By the time of its inauguration in 1983, the Alpinabahn was not only a very fun roller-coaster, but also the first one in the world to feature an airtime hill.

The Alpinabahn had its world and Oktoberfest premiere in 1983 under the name Achterbahn, which means figure-eight-roller-coaster, but is used for all types of roller-coasters in German. Replaced by the Euro-Star in 1995, it had its Oktoberfest comeback in 2008. Despite its original name, it was of some centuries late to be the first “Achterbahn”, but still, its designer, the legendary Dr. Werner Stengel, used it to introduce a completely new roller-coaster element: The Munich-based engineer realized the first flight parabola in a roller-coaster.

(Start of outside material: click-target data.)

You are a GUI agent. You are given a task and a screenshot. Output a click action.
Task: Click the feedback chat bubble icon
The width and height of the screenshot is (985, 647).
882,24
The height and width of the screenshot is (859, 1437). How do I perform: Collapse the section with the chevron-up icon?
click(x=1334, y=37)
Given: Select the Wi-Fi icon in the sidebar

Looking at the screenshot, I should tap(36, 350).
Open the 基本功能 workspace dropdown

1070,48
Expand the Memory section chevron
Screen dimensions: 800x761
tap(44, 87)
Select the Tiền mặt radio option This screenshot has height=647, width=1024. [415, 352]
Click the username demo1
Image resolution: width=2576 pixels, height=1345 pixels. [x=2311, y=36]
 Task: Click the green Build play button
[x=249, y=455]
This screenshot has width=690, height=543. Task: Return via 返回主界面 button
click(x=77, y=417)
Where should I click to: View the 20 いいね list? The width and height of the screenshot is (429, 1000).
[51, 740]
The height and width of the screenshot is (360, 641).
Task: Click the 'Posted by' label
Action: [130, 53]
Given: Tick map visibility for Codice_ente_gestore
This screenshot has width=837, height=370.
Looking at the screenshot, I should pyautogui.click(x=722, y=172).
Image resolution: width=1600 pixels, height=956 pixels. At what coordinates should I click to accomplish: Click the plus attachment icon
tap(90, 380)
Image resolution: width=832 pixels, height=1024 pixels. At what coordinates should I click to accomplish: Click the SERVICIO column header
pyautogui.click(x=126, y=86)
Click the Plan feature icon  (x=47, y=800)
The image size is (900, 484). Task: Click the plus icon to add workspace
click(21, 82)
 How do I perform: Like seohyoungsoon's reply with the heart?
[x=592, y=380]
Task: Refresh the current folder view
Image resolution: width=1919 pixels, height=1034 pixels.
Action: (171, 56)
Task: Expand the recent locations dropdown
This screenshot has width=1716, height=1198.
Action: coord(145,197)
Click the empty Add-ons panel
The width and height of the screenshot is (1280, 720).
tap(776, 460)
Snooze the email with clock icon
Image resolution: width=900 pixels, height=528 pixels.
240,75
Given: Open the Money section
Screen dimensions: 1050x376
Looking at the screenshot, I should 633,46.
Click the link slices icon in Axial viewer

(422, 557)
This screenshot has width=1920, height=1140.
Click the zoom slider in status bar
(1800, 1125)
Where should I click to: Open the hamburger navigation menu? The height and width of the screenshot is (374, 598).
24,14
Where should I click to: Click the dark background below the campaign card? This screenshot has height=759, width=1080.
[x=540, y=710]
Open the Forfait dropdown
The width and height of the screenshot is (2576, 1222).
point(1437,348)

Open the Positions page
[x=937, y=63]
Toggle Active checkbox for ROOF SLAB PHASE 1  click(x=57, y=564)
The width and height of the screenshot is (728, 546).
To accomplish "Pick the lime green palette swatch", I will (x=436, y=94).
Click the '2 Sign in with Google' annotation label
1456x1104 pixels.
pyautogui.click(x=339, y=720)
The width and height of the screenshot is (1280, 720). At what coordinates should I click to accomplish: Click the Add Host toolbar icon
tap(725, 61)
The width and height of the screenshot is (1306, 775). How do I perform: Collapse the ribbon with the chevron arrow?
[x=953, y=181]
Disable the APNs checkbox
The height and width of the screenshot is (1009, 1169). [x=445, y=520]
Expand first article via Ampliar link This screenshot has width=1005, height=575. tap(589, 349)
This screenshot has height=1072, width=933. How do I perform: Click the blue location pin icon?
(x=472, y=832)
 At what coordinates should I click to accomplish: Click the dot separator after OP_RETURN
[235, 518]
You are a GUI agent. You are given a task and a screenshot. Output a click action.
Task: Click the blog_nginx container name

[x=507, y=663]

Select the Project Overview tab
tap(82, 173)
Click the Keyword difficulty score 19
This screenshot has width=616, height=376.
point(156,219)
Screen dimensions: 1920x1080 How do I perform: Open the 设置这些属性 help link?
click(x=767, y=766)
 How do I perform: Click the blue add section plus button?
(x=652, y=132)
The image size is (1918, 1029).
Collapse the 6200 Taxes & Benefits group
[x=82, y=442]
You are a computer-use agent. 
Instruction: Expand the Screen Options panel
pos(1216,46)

Following the pre- and the actual first drop with a maximum tilt of 49,3 degrees, the train accelerates to 80 km/h and crests a hill on top of the station imitating the trajectory of a stone. Subsequently, riders experience a vertical acceleration below the earth’s gravitational force over a span of two seconds, the so-called air-time. During the ride’s duration of 58 seconds, it exposes its riders to vertical accelerations between 4.2 and 0g (zero gravity).

At 27 meters high, 910 meters long and a base area of 84.5x32 meters, Alpinabahn still is the second largest transportable roller-coaster in the world. Despite its age and the constant construction and deconstruction the ride still feels harmonic and offers a great experience even for younger kids.